俺はずっと言えなかった言葉を吐き出して…そして千尋が俺の腕の中で冷たくなって行く絶望した中で泣き叫んで以来一粒も溢れなかった涙が両頬をとめどなく流れていた。
何度も何度も千尋の名前を呼んで泣いて泣いて泣き続けた!
その間、刑事さん達は何も言わずにいて若い刑事さんは一緒に泣いていた。
そうして、ようやく俺の心の中の嵐が落ち着いたのを見計らって年配の刑事さんが俺に聞いた。

「尊君、君が大怪我して運ばれた病院…名前覚えているかい?」
「…はい…アイツの実家の近くの足立総合病院です…大きい病院だから覚えてます。」
「ありがとう…参考になったよ!」
「いいえ…」
「もう一つ尊君君に言っておく事がある…千尋君な…俺も写真を見たんだが…あれだけの暴力を受けていたのに死顔がね…微笑んでいたんだよ…」
「え…」
「思い出してごらん…笑っていただろ?」

俺は苦しい記憶を揺り起して気が付いた…確かに千尋の顔は安らかだった…やっと苦しみから解放されて嬉しかったんだと俺は思っていたんだっけ…。
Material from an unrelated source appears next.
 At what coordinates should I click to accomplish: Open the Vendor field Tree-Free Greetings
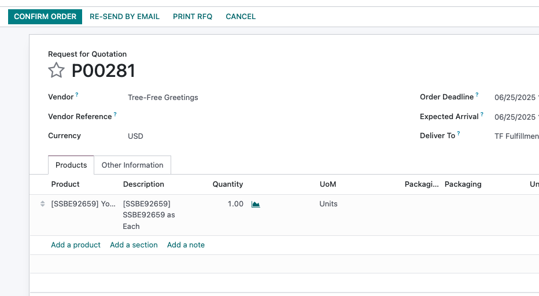tap(163, 98)
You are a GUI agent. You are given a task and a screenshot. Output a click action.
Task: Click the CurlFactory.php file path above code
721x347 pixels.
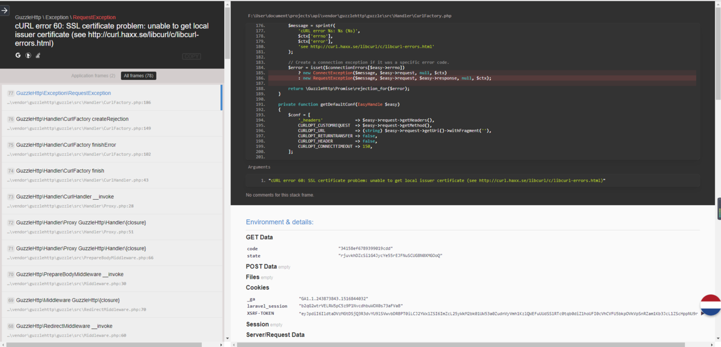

「普通…あんな目に合った子は亡くなった後も笑ったりなんか出来ない…もっと苦悶した顔しているのに…千尋君は顔から下は酷いモノだったが不思議と顔は最初から笑っていたんだよ…きっと…彼は色々な事を分かっていたのかもしれないね…だから最後は君も妹さんや母親…きっとあのバカ男の事すらも許したんだと思う…だから、君はそんな立派な弟さんに恥じる生き方だけはしてはいけない!」
「!!」
「千尋君が守った君の人生を…胸を張って生きていきなさい!…それが残された君の罪の償い方だ!」
「償い方…」
「ああ…いつか君が人生を全うした時、千尋君と同じ様に笑った顔で逝く事が出来る人生を送る事だ!」
「千尋と同じ…笑顔で…」
「大変だぞ!…まあ生きることは大なり小なり大変だがな!…さて、長くお邪魔した…これで失礼するよ。」

そう言って立ち上がった刑事さん達を見送って、俺はしばらくしてから気が付いた…。

「お礼言うの忘れてた…」

まだ母が再婚する前、小学生の時の笑顔の千尋の写真が遺影として置いてある和室には、真っ白く小さい箱に納められた千尋の遺骨と共に小さな祭壇が作ってあって、俺はそこに入る事がずっと出来なかったけど…久し振りにその部屋に入り…枯れてしまっていた花を片付けて線香に火を付けて、もう何も言わなくなった千尋の笑顔を見つめて…。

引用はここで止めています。